Tugas yang dikerjakan
- a) Kutip bagian teks tentang banjir dan sungai, mulai dari "Memahami sungai yang" dan berakhir pada "Kementerian Pekerjaan Umum.".
- b) Lanjutkan teks tentang banjir dan sungai setelah kalimat terakhirnya.

Memahami sungai yang bisa berubah-ubah

Banjir besar melanda Bogor pada Minggu (2/3), disusul Jakarta, Bekasi, Depok, dan Tangerang pada Senin (3/3). Saat meninjau lokasi pengungsian terdampak banjir di Desa Tugu, Cisarua, Kabupaten Bogor, Senin (3/3), Wakil Menteri Pekerjaan Umum (Wamen PU) Diana Kusumastuti mengimbau kepada warga untuk tak tinggal di bantaran sungai karena akan mempersempit badan sungai.
"Saya melihat bahwa sungai yang dulunya lebar, sekarang menjadi sempit karena banyak sekali rumah-rumah di bantaran sungai. Air itu tentunya mencari jalannya sendiri, sehingga harapan saya jangan dihuni," kata Diana, dikutip dari situs Kementerian Pekerjaan Umum.
Beberapa warganet pun berdiskusi soal perubahan sungai. Misalnya di X, akun @stravenues menulis, daerah aliran sungat (DAS) Ciliwung dalam 20 tahun terakhir berubah sangat drastis, dengan makin banyak permukiman yang dibangun di kawasan tengah dan hilir, yang seharusnya menjadi area perlindungan setempat dan menampung luapan air sungai.

Data yang diberikan
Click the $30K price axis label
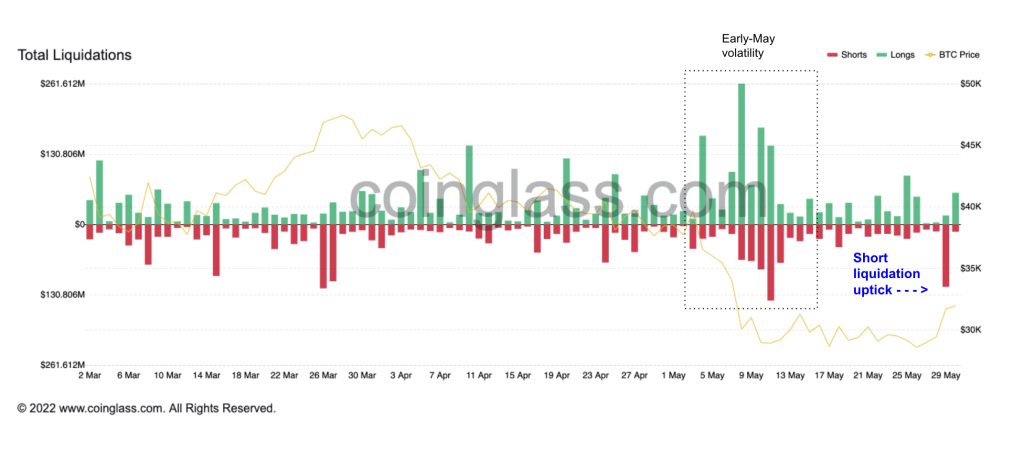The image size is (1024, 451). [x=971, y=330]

==

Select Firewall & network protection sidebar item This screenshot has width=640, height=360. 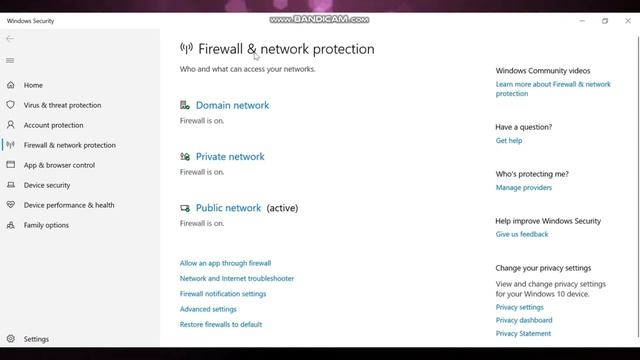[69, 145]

--

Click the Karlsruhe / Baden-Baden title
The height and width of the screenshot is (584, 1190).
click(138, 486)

Hasil tiap tugas
- a)
Memahami sungai yang bisa berubah-ubah

Banjir besar melanda Bogor pada Minggu (2/3), disusul Jakarta, Bekasi, Depok, dan Tangerang pada Senin (3/3). Saat meninjau lokasi pengungsian terdampak banjir di Desa Tugu, Cisarua, Kabupaten Bogor, Senin (3/3), Wakil Menteri Pekerjaan Umum (Wamen PU) Diana Kusumastuti mengimbau kepada warga untuk tak tinggal di bantaran sungai karena akan mempersempit badan sungai.
"Saya melihat bahwa sungai yang dulunya lebar, sekarang menjadi sempit karena banyak sekali rumah-rumah di bantaran sungai. Air itu tentunya mencari jalannya sendiri, sehingga harapan saya jangan dihuni," kata Diana, dikutip dari situs Kementerian Pekerjaan Umum.

- b)
Lalu, akun @serein_bleu menyatakan, sungai itu tidak diam, selalu bergerak, berubah. “Makanya, di pinggir sungai baiknya emang harus steril dari bangunan,” tulis @serein_bleu.
Benarkah sungai dapat berubah?
Bila kita berdiri di bantaran sungai, alirannya tampak tak bergerak. Namun, sebuah rangkaian gambar satelit Sungai Ucayali di Peru mengungkap sesuatu yang luar biasa.
Dikutip dari Vox, dalam kurun waktu kurang dari 20 tahun, jalurnya merangkak maju-mundur, mengukir tikungan yang semakin dalam sebelum memotongnya, dan memulai lagi dari awal.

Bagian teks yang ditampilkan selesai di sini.